*** MATERIAL SHOWN Section Begins ***

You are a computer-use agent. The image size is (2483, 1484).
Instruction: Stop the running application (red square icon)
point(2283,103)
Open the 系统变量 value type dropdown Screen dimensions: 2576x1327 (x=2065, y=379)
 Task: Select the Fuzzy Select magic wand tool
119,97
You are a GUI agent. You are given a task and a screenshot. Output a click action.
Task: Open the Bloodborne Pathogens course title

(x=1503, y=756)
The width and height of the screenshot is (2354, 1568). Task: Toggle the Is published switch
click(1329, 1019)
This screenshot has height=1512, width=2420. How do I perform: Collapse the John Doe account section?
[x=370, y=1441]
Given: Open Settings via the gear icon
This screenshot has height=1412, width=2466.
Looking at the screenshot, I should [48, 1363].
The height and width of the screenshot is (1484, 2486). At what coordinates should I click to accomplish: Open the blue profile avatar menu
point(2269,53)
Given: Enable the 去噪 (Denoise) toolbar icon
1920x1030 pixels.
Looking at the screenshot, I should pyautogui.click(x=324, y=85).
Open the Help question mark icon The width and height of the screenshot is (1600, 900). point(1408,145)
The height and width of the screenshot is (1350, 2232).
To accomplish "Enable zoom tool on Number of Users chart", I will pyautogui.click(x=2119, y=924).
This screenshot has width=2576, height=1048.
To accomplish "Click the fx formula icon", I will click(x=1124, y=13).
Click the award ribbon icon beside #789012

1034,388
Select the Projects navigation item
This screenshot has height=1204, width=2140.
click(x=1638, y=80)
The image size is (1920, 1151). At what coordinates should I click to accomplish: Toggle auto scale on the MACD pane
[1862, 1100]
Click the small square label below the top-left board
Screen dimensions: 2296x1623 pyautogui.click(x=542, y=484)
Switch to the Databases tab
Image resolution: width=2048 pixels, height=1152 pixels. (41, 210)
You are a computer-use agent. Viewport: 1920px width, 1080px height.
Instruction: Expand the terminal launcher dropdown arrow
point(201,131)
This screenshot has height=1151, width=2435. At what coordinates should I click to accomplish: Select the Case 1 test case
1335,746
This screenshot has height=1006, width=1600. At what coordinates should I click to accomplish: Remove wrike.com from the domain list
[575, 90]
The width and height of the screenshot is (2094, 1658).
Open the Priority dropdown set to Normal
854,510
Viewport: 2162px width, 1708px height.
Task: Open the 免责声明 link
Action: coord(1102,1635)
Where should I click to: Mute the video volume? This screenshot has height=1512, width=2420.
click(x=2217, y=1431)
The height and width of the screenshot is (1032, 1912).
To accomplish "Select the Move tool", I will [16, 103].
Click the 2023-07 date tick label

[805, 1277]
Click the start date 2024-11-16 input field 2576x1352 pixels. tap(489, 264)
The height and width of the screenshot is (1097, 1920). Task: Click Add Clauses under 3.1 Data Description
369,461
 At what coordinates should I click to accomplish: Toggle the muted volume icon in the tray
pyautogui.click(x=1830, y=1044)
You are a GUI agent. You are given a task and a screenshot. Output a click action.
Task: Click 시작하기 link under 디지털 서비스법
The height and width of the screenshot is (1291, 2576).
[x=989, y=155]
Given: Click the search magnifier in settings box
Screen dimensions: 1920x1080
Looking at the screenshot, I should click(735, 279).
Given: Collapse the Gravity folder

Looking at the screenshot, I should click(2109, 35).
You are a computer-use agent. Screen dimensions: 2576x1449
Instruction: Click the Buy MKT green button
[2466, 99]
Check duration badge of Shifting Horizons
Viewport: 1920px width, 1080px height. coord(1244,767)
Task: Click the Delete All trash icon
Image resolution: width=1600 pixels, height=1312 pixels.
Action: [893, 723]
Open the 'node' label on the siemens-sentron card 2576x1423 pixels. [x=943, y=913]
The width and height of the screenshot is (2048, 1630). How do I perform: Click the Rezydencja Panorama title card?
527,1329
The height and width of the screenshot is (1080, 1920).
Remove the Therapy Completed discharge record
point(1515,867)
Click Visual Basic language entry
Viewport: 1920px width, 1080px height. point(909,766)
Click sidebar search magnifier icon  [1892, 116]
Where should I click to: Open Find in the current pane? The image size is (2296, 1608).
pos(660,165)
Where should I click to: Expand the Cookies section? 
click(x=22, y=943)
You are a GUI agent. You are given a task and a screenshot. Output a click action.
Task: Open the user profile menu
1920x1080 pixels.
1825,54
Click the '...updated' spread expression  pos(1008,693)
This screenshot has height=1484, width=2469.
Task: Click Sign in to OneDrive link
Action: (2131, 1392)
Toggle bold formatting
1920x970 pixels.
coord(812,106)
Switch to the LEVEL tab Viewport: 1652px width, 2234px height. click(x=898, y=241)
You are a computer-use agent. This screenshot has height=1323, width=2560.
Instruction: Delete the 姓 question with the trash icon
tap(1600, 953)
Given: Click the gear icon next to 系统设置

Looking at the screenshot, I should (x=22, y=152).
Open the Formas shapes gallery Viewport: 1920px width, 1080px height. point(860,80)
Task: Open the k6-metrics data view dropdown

*** MATERIAL SHOWN Section Ends ***

**PROBLEM:** Please give the number of lines above that contain the string "computer", and nothing more.

**ANSWER BELOW:** 4